In the case of set size two, about 33% of sets were located inside the same cluster, which is above the baseline of about 7%. With sets of size three, all three tunes ended up in the same cluster in about 16% of cases, which is above baseline of about 10%. Patial matches, which are defined as at least two of three tunes of a three tune set ending up in the same cluster, were about 46% of the cases, which is again above the baseline of 26%. See @tbl-clustering-chi for the results of the Chi-square test on that results.
: Chi-square Results of Set Tunes Matching their Cluster {#tbl-clustering-chi}
| Set Size | Match Type | Observed | Baseline | Chi-square Statistic | p-value |
|----------|-----------------|----------|----------|----------------------|---------|
| Two | Full Match | 32.94% | 7.11% | 5178.71 | < 0.001 |
| | Partial Match | - | - | - | - |
| | Full or Partial | - | - | - | - |
| Three | Full Match | 16.03% | 9.63% | 429.90 | < 0.001 |
| | Partial Match | 46.57% | 26.11% | 2126.76 | < 0.001 |
| | Full or Partial | 62.60% | 35.74% | 3392.68 | < 0.001 |
All match types are highly significant for both set sizes.
# Discussion
The $k$-means clustering yielded highly significant results in support of $H_1$. Using a Chi-square test it could be shown that tunes of a set end up significantly more often inside the same cluster than outside of it.

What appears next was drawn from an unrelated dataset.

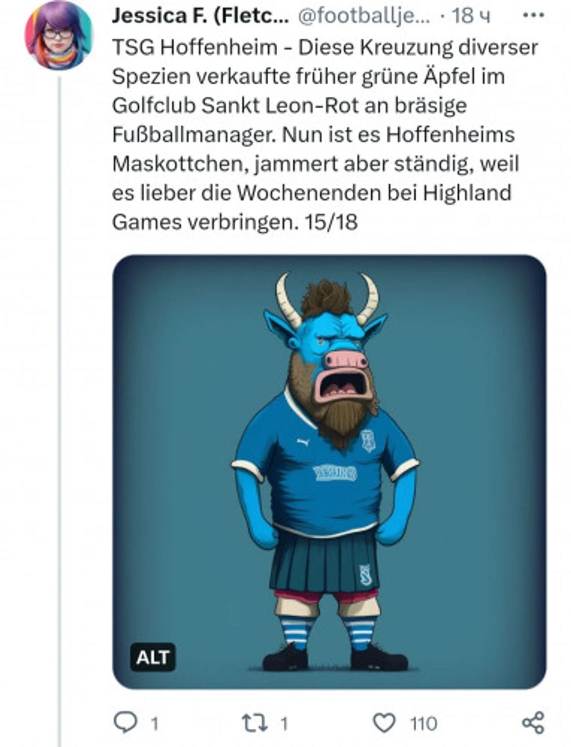Image resolution: width=571 pixels, height=747 pixels.
Task: Open the TSG Hoffenheim tweet text
Action: tap(325, 135)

This provides evidence that Irish folk tunes can be grouped based on their musical properties.
However, the results of the SEM, permuation testing and RF classification can't provide enough evidence in favour of $H_1$ in order to reject $H_0$. Even though all conditions in the permutation testing were highly significant, this can't be directly attributed to musical properties because the dataset couldn't be controlled for other confounds that could influence the selection of tunes into sets like tradition or popularity of sets. The results of the SEM were not significant for any property with p-values of 0.6 and higher which means there is no meaningful conclusion from this method. Similarly, the classification task failed to provide strong evidence for musical properties playing a role set order or position in a set. Only using all features together to predict the order of sets of the size three yielded results that were not very close to the baseline. This could indicate that order of tunes is more important in sets of this size compared to sets of size two. However, the results are still too weak for any valid conclusion.
Reasons for this can be grouped in four categories. First, the RF classification approach was mainly concerned with the order of the tunes inside of a set which might not be that important for the selection of tunes overall. Sets might need tunes of certain properties but without any restriction on position inside the set.
Second, there could be more musical properties, that have a higher influence on tune selection. Possible candidates for other musical features are rhythm, melody and melodic contour, and intervals. These features could be extracted from the ABC notation of the tunes and might be more directly relevant for tune selection because in Irish folk music, melody plays a very important role because musicians play mostly in unison with only a small focus on accompanyment like guitar chords [@fairbairn1994, 567].